A NSW Health proposal for a new hospital in the Blue Mountains has generated concerns that the plan may involve privatisation, eroding the local availability of public healthcare.
As reported by the Gazette, the construction of a large new hospital in the Blue Mountains is now “the number one priority” in the Nepean Blue Mountains Local Health District Asset Strategic Plan.
At least two locations are being considered, including the current Blue Mountains Hospital site in Katoomba and the old Lawson Golf Course.
Blue Mountains MP Trish Doyle said that while the Mountains needed a large, full-service hospital, the state government had not yet budgeted for it, and expressed suspicions that a new hospital may involve privatisation.
“The Blue Mountains community needs a well-resourced, comprehensive local hospital that can provide quality care for the 80,000 people who live between Lithgow and Penrith,” Ms Doyle told the Gazette.
“Under the current government, staff at our hospital suffer under successive budget cuts and a hyper-pressurised work environment while patients in need of timely and emergency care get bounced around from Katoomba to Penrith,” she said.
“While I support the expansion of public health and hospital services in the Mountains, I am very wary of any proposal put forward by the NSW Liberals because of their obsession with privatisation.”
In Sydney, the rights to build the new Northern Beaches Hospital were controversially awarded by the state government to private healthcare behemoth Healthscope.

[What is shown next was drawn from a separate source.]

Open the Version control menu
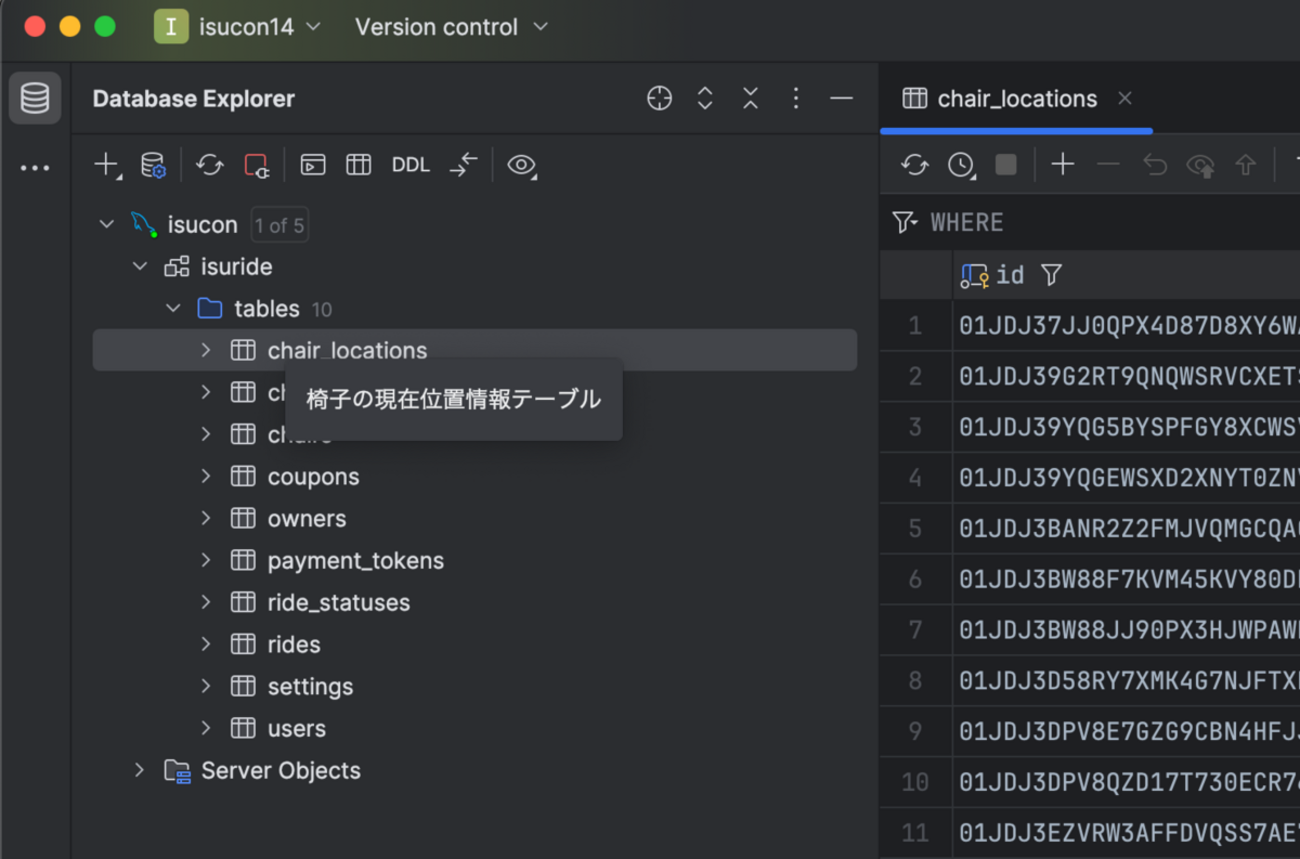 coord(450,27)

The public-private partnership hospital, due to open in October, coincides with the closure of Manly Hospital and the repurposing of Mona Vale Hospital to a rehabilitation and palliative care centre.
Ms Doyle said it would be a very poor outcome if “our public hospital in Katoomba were to be closed down in favour of a new public-private-partnership hospital.”
NSW Health Minister Brad Hazzard was not available to comment on Ms Doyle’s concerns when contacted by the Gazette.
A spokeswoman for the Minister said Mr Hazzard was attending a community cabinet in Queanbeyan and referred the Gazette to Katoomba-based Liberal MLC Shayne Mallard.
Mr Mallard said it was too early to comment on specifics of the new hospital plan.
“Trish Doyle has jumped the gun,” said Mr Mallard. “At this very early stage, plans for a new hospital are being worked on by health bureaucrats, not politicians. It’s still in the category of blue sky thinking and has yet to be adopted as government policy, so there aren’t any details to comment on.”
Mr Mallard claimed it was only because of the state government’s economic management that a new Blue Mountains Hospital could be considered.
“Since 2011, the NSW Government has committed more than $1 billion to Nepean Hospital. In addition, we’ve employed 800 additional full-time staff – including 119 more doctors and nearly 300 more nurses at Nepean Hospital.
“It was only due to solid economic management by the NSW Liberals and Nationals that Nepean Hospital has been properly funded,” he said.
“That is why the focus can now shift to the future of Blue Mountains Hospital.”